━━━ STORED DATA ━━━
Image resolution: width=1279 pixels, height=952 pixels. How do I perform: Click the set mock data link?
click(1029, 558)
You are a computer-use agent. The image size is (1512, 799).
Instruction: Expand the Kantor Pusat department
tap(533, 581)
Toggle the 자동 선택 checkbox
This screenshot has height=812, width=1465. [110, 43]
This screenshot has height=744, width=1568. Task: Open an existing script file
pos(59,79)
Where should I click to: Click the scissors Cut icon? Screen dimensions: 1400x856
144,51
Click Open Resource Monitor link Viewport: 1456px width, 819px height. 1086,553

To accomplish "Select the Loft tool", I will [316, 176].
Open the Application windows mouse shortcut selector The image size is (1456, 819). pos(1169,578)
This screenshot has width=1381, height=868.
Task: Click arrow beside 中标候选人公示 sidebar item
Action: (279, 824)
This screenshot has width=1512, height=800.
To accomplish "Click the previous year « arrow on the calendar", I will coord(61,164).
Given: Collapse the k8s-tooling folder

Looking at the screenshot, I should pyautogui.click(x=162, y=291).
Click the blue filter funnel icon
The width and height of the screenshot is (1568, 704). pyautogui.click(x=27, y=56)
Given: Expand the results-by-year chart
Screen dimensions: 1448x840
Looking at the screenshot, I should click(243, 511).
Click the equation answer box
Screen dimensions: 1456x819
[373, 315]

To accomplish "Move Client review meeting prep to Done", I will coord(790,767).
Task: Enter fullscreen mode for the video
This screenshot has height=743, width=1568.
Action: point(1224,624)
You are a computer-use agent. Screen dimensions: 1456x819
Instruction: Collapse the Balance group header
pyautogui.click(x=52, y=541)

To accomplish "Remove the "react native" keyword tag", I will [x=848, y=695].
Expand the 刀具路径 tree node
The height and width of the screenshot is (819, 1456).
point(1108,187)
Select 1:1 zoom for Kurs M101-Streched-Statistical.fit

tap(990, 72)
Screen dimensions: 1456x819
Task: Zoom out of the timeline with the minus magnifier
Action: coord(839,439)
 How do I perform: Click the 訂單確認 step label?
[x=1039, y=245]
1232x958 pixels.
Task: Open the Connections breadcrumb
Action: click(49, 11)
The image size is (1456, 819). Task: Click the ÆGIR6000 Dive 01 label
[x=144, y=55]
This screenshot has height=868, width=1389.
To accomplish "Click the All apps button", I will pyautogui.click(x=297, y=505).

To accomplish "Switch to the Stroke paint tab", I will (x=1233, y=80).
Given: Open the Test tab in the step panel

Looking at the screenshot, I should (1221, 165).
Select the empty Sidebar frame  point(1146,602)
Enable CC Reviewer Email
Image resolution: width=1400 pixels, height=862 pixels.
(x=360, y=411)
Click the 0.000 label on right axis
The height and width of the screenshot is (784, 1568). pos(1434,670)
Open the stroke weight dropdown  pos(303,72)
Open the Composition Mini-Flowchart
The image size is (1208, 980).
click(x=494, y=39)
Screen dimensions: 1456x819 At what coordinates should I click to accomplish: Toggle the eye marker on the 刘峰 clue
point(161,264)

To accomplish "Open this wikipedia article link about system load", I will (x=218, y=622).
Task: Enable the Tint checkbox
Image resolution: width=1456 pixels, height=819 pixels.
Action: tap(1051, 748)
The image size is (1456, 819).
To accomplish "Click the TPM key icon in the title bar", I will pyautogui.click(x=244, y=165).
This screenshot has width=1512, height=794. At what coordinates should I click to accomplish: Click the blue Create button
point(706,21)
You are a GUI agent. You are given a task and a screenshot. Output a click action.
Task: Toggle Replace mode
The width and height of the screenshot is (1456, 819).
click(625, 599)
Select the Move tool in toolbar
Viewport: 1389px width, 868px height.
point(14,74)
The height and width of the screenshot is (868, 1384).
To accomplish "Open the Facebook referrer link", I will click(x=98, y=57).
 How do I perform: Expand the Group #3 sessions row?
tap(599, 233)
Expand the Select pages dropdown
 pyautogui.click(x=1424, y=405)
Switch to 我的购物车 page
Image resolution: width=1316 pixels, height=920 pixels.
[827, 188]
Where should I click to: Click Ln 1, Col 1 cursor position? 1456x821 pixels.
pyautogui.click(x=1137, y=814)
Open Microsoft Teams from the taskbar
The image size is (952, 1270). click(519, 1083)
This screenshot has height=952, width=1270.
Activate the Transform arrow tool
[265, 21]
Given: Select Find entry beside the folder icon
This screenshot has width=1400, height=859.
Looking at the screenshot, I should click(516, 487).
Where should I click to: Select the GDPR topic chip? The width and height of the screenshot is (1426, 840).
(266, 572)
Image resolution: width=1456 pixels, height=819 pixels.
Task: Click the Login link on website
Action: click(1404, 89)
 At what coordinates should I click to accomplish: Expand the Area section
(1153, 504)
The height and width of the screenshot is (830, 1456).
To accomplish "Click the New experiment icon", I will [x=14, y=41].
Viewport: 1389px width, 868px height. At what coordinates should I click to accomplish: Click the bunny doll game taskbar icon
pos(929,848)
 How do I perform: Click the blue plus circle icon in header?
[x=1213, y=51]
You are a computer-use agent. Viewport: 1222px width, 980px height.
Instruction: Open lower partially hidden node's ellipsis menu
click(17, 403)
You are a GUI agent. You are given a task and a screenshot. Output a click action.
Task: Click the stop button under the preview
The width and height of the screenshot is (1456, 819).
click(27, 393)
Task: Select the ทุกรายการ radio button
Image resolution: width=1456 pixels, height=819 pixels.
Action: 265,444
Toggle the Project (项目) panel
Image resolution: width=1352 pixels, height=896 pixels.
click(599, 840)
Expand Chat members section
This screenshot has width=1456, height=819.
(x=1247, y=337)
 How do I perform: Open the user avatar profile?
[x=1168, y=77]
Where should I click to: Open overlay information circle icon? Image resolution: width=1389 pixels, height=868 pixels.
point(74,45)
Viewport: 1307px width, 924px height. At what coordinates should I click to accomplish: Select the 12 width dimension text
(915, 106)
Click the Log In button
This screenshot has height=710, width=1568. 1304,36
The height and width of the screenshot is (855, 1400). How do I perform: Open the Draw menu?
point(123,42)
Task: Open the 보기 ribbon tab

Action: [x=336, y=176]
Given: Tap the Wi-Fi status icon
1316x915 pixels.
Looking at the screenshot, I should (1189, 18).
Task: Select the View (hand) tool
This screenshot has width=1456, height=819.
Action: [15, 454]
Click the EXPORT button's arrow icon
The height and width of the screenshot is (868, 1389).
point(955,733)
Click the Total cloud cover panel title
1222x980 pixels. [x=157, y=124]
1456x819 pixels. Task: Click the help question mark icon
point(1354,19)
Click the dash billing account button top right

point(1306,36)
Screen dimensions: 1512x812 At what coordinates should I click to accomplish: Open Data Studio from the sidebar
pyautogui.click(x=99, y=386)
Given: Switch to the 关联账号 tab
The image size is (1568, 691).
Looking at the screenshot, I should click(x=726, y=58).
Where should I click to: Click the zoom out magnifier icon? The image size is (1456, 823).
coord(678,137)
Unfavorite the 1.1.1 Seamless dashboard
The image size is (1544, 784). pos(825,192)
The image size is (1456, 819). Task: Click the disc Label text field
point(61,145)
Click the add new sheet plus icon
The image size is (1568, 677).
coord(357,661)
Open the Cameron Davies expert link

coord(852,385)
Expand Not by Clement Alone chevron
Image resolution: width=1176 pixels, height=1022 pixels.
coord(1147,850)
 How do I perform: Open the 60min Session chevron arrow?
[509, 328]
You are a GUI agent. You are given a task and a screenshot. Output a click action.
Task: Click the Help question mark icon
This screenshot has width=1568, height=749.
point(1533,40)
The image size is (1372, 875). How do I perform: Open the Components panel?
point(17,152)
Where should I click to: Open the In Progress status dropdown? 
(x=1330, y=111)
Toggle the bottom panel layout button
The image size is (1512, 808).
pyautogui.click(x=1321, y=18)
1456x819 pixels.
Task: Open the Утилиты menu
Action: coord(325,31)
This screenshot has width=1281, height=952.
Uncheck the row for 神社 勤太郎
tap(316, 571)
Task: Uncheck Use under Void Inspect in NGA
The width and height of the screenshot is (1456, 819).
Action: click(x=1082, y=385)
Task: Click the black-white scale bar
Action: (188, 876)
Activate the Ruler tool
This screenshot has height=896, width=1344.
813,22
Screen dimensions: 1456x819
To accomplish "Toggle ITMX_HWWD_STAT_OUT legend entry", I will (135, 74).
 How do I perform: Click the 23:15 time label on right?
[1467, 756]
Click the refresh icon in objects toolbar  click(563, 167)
━━━
REQUIREMENT: In the data above, repeat exactly each line from the first through the line that contains "You are a computer-use agent. Screen", and give nothing else.

YOUR RESPONSE:
Image resolution: width=1279 pixels, height=952 pixels. How do I perform: Click the set mock data link?
click(1029, 558)
You are a computer-use agent. The image size is (1512, 799).
Instruction: Expand the Kantor Pusat department
tap(533, 581)
Toggle the 자동 선택 checkbox
This screenshot has height=812, width=1465. [110, 43]
This screenshot has height=744, width=1568. Task: Open an existing script file
pos(59,79)
Where should I click to: Click the scissors Cut icon? Screen dimensions: 1400x856
144,51
Click Open Resource Monitor link Viewport: 1456px width, 819px height. 1086,553

To accomplish "Select the Loft tool", I will [316, 176].
Open the Application windows mouse shortcut selector The image size is (1456, 819). pos(1169,578)
This screenshot has width=1381, height=868.
Task: Click arrow beside 中标候选人公示 sidebar item
Action: (279, 824)
This screenshot has width=1512, height=800.
To accomplish "Click the previous year « arrow on the calendar", I will coord(61,164).
Given: Collapse the k8s-tooling folder

Looking at the screenshot, I should pyautogui.click(x=162, y=291).
Click the blue filter funnel icon
The width and height of the screenshot is (1568, 704). pyautogui.click(x=27, y=56)
Given: Expand the results-by-year chart
Screen dimensions: 1448x840
Looking at the screenshot, I should click(243, 511).
Click the equation answer box
Screen dimensions: 1456x819
[373, 315]

To accomplish "Move Client review meeting prep to Done", I will coord(790,767).
Task: Enter fullscreen mode for the video
This screenshot has height=743, width=1568.
Action: point(1224,624)
You are a computer-use agent. Screen dimensions: 1456x819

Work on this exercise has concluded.